The Psychopath Inside (16 page)

Read The Psychopath Inside Online

Authors: James Fallon

Oddly, seeing a neurologically impaired child in pain really gets to me. I played myself as a mad scientist in the Russian movie
Dau
, about the Nobel Prize–winning physicist Lev Landau, and
during the filming I started to tear up when they rolled in a cage full of crying babies. When I saw two who had neurological disorders (fetal alcohol syndrome, Down syndrome), I almost unraveled. This reaction to children with developmental disorders goes back to my youth. A sister of a friend of mine had Down syndrome and that stuck with me. When I was delivering drugs for my father's and uncle's pharmacy, I would run into more children with developmental disorders and they seemed to be distressed. So I think this is one case where I had strong empathy early in life, and it stayed in my emotional response repertoire while other emotions faded. It may have become a conditioned response triggering sadness, because I don't have that for any other people.

My involvement with charity and good works is predominantly with complete strangers, or just acquaintances of people I know. Diane and I give a lot personally and anonymously to charity. I think it's our duty. And I do a lot of work for charities as an adviser and a lot of service work on committees, and I refuse to take money for it. To me it's part of my role as a state-paid professor. I will do this at the same time I am leaving my best friends and family members in the lurch. I have excuses for this behavior, but even I don't buy them.
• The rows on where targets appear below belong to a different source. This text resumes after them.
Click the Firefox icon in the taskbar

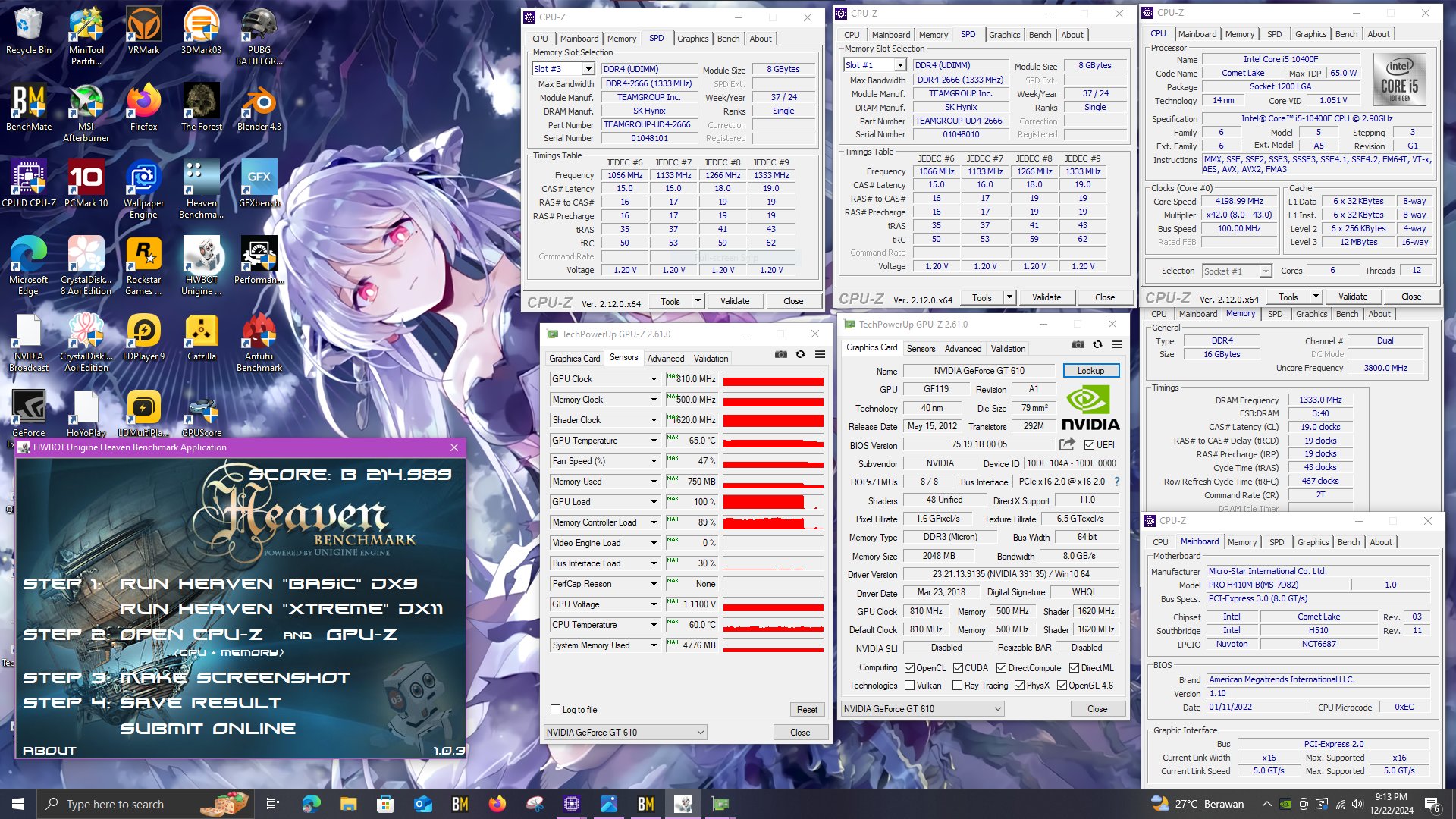pyautogui.click(x=497, y=804)
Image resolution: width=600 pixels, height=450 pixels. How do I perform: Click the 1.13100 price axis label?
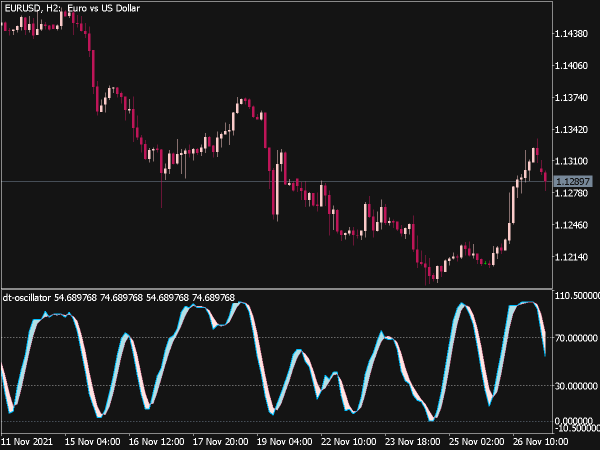(x=571, y=161)
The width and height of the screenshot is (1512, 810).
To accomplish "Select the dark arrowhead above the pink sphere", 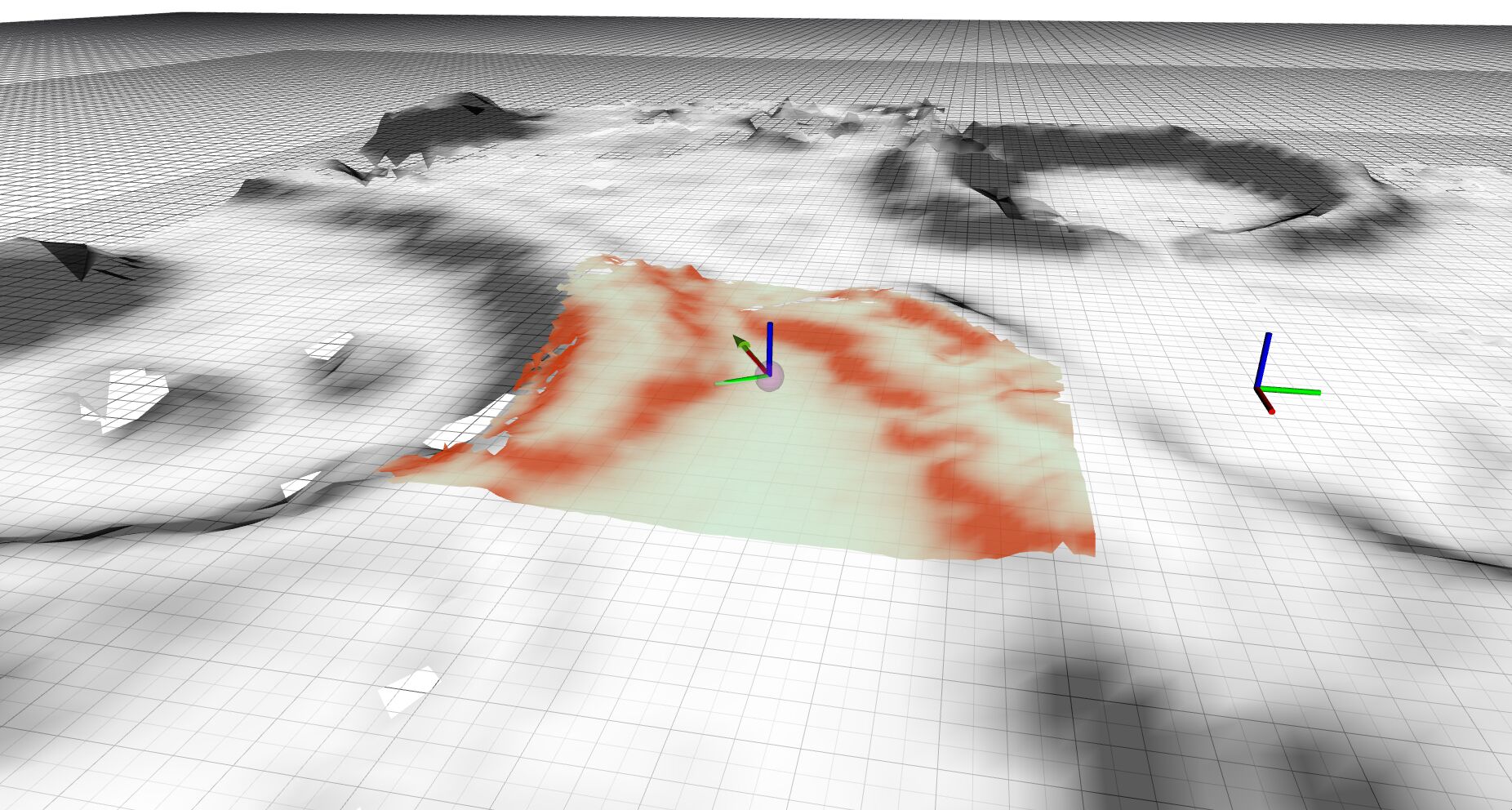I will [x=740, y=342].
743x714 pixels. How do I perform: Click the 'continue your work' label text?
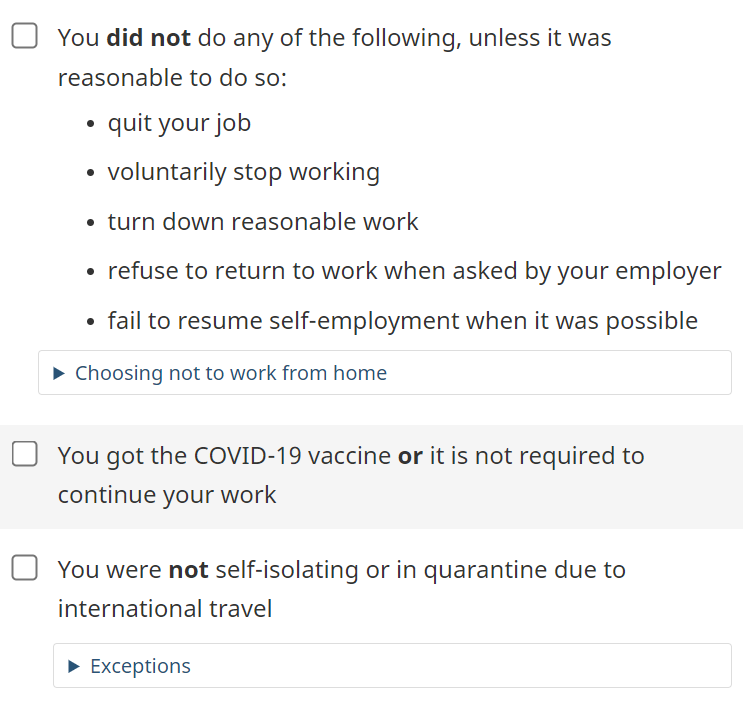pos(167,494)
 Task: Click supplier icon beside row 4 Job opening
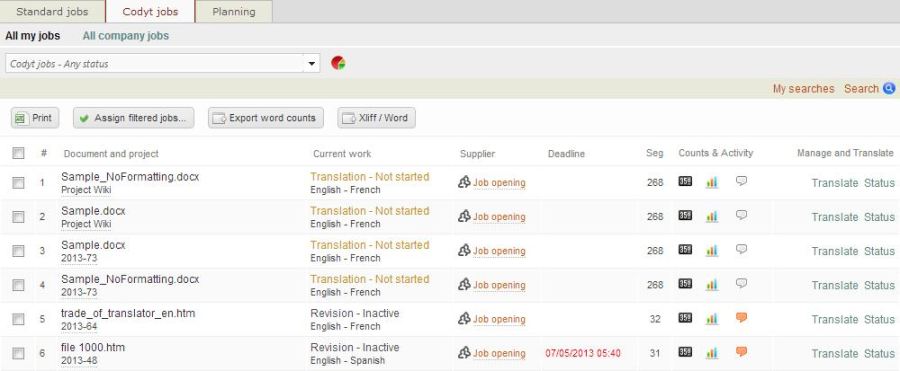tap(464, 285)

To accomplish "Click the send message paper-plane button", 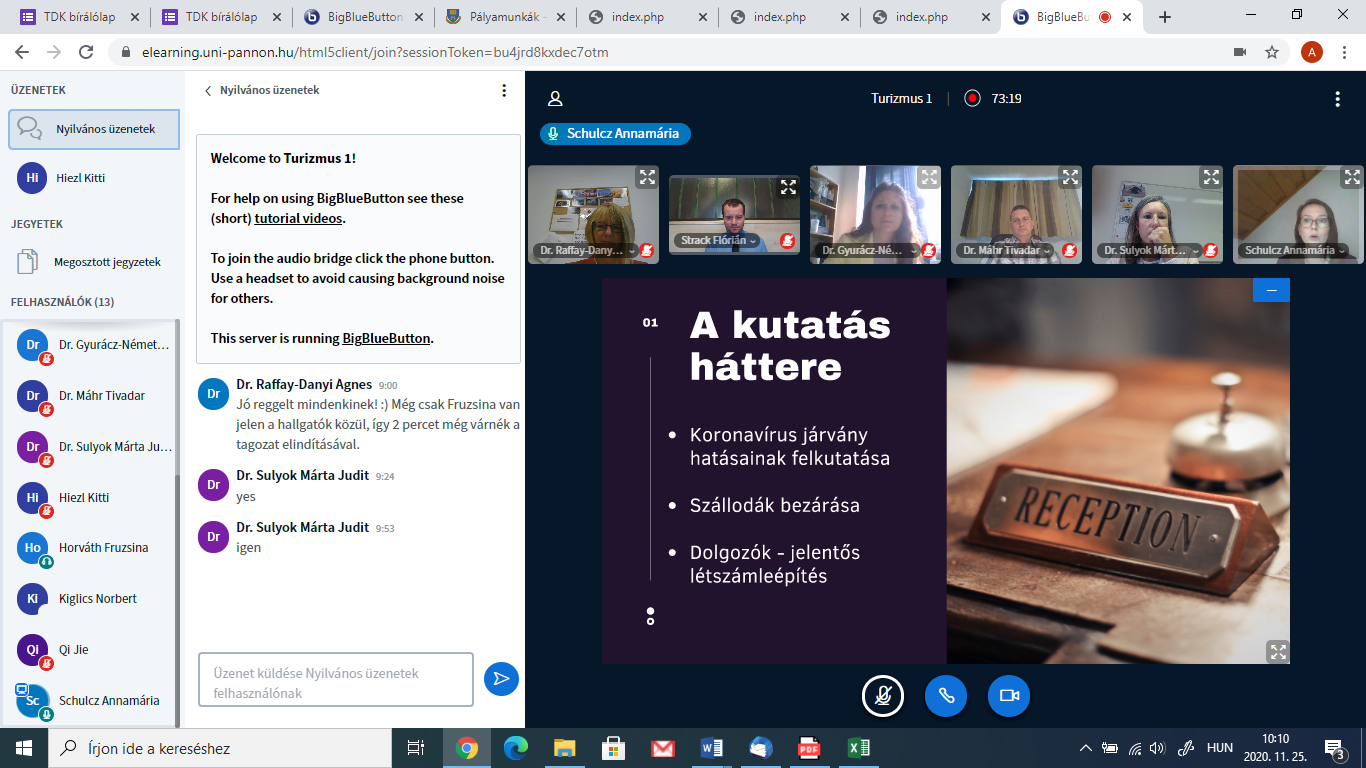I will coord(501,679).
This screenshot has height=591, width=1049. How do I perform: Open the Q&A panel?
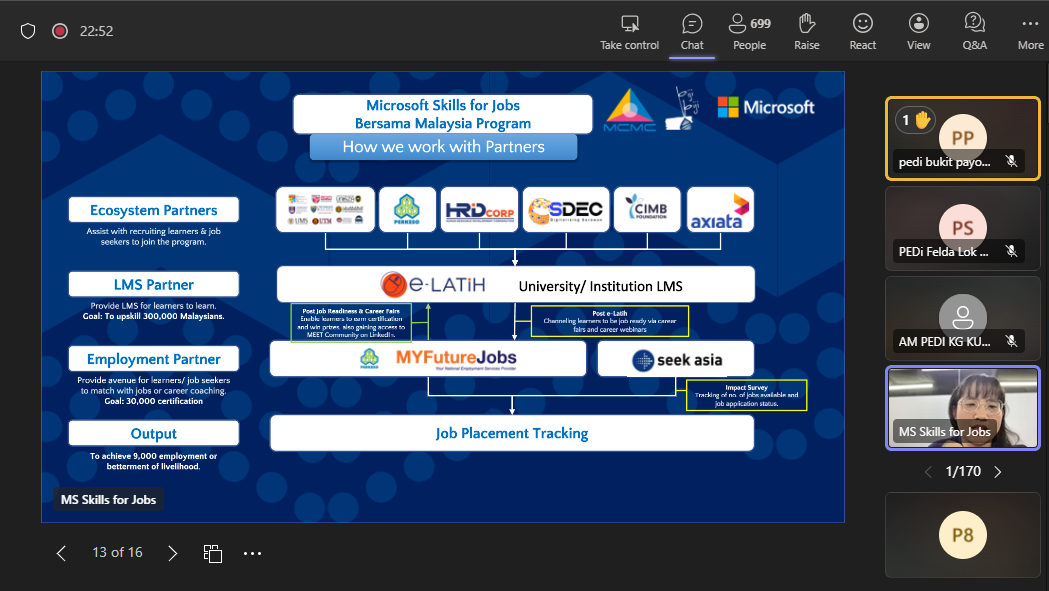pos(974,31)
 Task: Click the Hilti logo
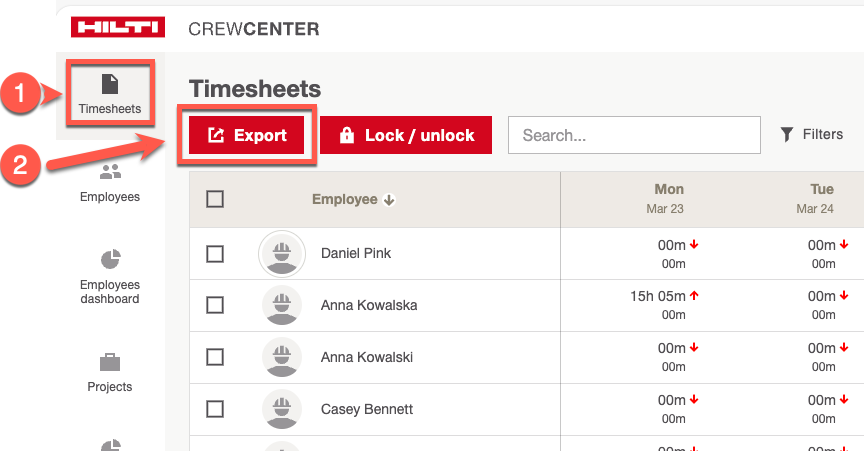point(118,28)
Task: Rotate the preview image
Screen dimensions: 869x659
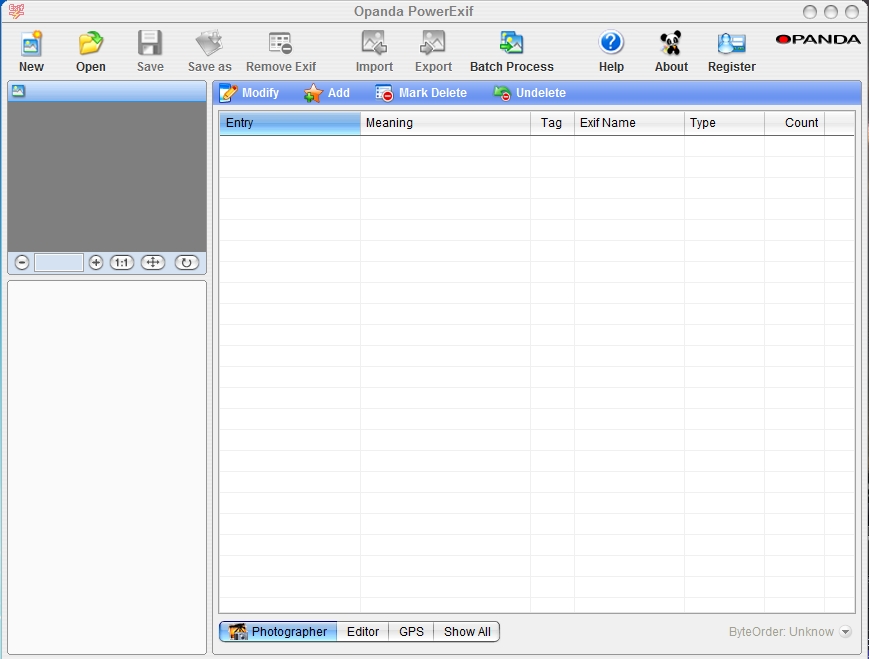Action: pos(187,263)
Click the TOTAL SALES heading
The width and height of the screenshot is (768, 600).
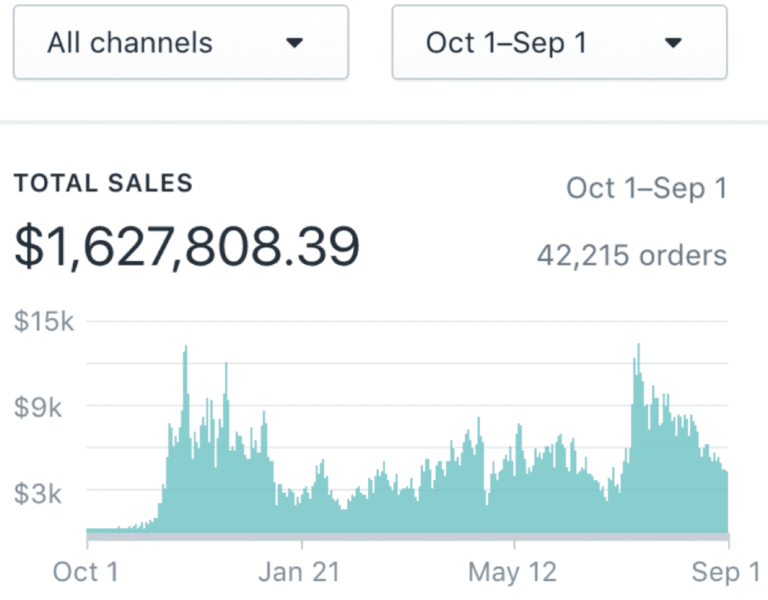tap(103, 184)
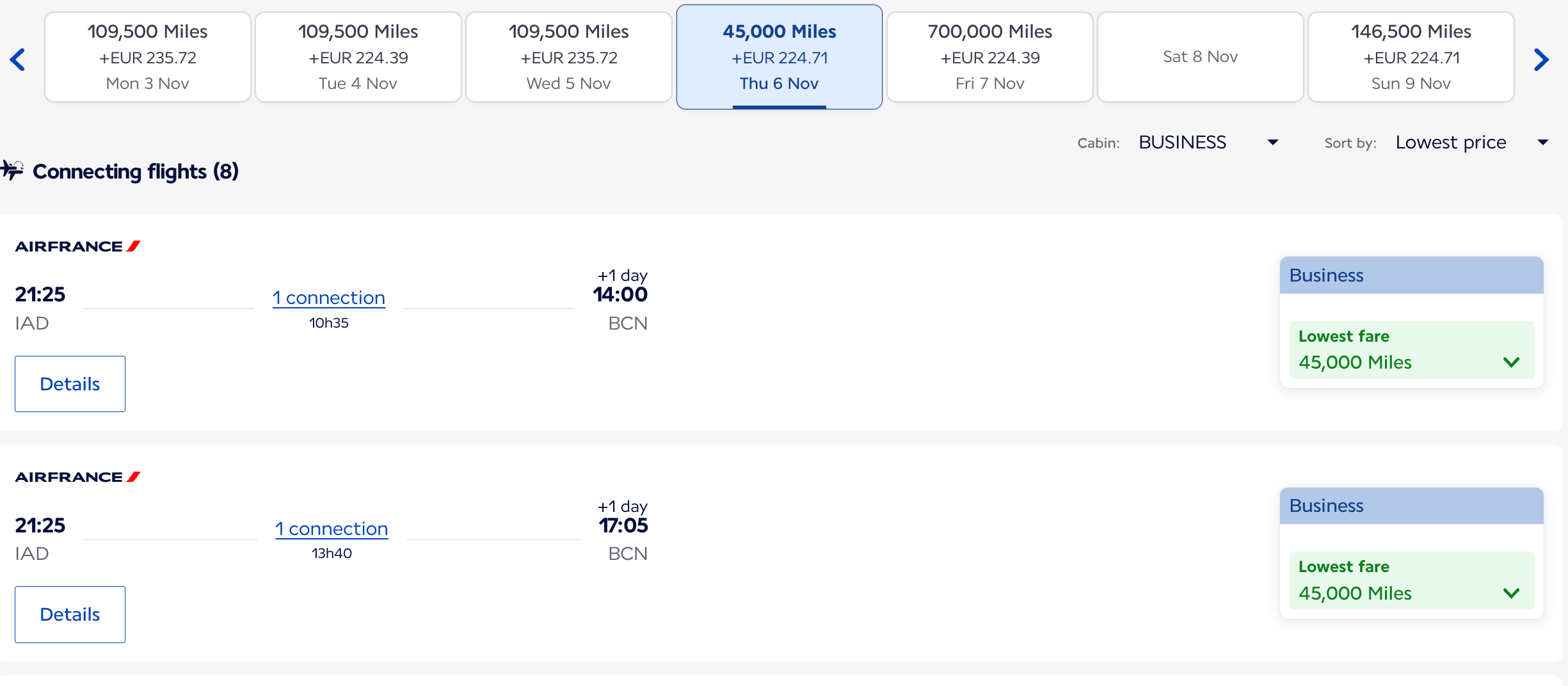Select the Mon 3 Nov date tab

pyautogui.click(x=147, y=57)
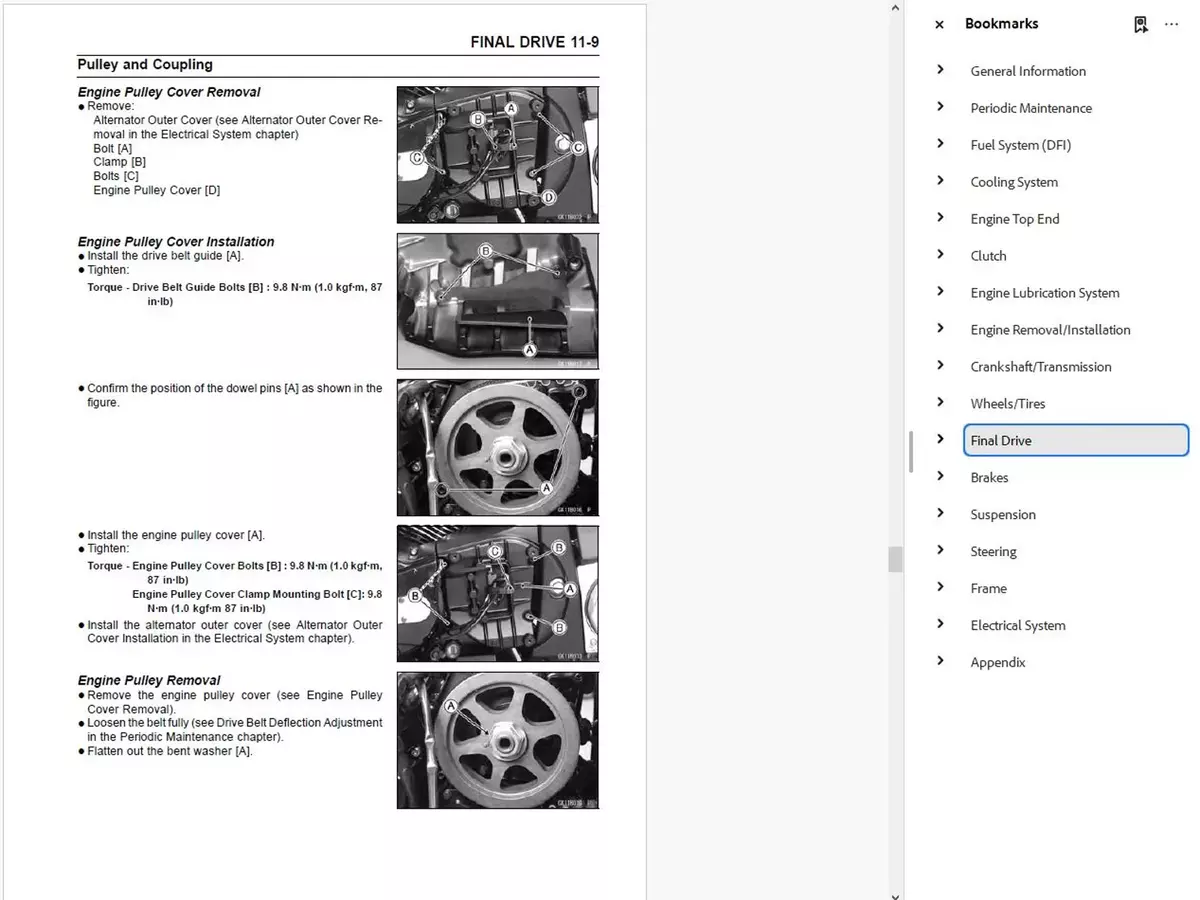This screenshot has height=900, width=1200.
Task: Expand the Final Drive bookmark chevron
Action: [940, 440]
The fact that I give to charity may seem to go against my disagreement with welfare. But welfare allocates resources from people who have earned them toward a long-term system that does nothing to encourage its dependents to leave it, so in the long term it's a complete failure. Meanwhile, I'm not so callous as to ignore the fact that there are many destitute people starving on
the street, and certain well-managed charities are great at helping them get on their feet. In Africa, I saw need, so I spent money on housing and medical and educational supplies. But I had to do it secretively so I didn't attract opportunistic parasites.

•   •   •

I have become more aware of my lack of empathy in recent years, but sometimes my subconscious does the work for me. These moments come out of nowhere, most often and most vividly in dreams. The dream this one particular night in 2008 woke me up and left me in a daze because the feeling associated with it was so intense, and because it seemed to arise from a part of my brain that was silent when I was awake.

Here is the four a.m. note I wrote to myself about the dream:

I was on a journey and found myself in the Irish countryside. I came upon a large garden party at a comely mansion and decided to enter through the back gates and as I roamed through the party I came into a cavernous main party room, a sort of dark wood-lined beer hall. Someone asked me what I was looking for and I said, half jokingly, “the truth.” . . . I offered that my sense of love and truth and beauty had been a somewhat opaque mishmash until my wife had developed lymphoma. I then became infused into the imagery from where I spoke. As I continued, Diane and I went through this transformation, and we became embedded in this illuminated plasma, on our backs. This very comfortable and sweetly illuminated plasma was actually the layers of a watercolor and
pastel painting within which I was embedded. And as I lay on my back, within the painting itself, the colors of the painting started to dissolve and washed around me in pure and mixed spectral hues, spinning and washing off, layer by layer, in this most beautiful kaleidoscope of swirling, wonderful colors. And then the last layers of colors finally washed off this huge painting I was part of and I was left, lying on my back on the plain white canvas. And I asked myself, “Where is all the truth and beauty and love?” and what this was all about. And I turned my head to the right, and there was my wife Diane, lying next to me. And in and through this moment of epiphany, I saw true love and was completely happy. The guru and his friends at the table all raised their hands and yelled, “He found the answer,” and then the trinity of wizards all floated off.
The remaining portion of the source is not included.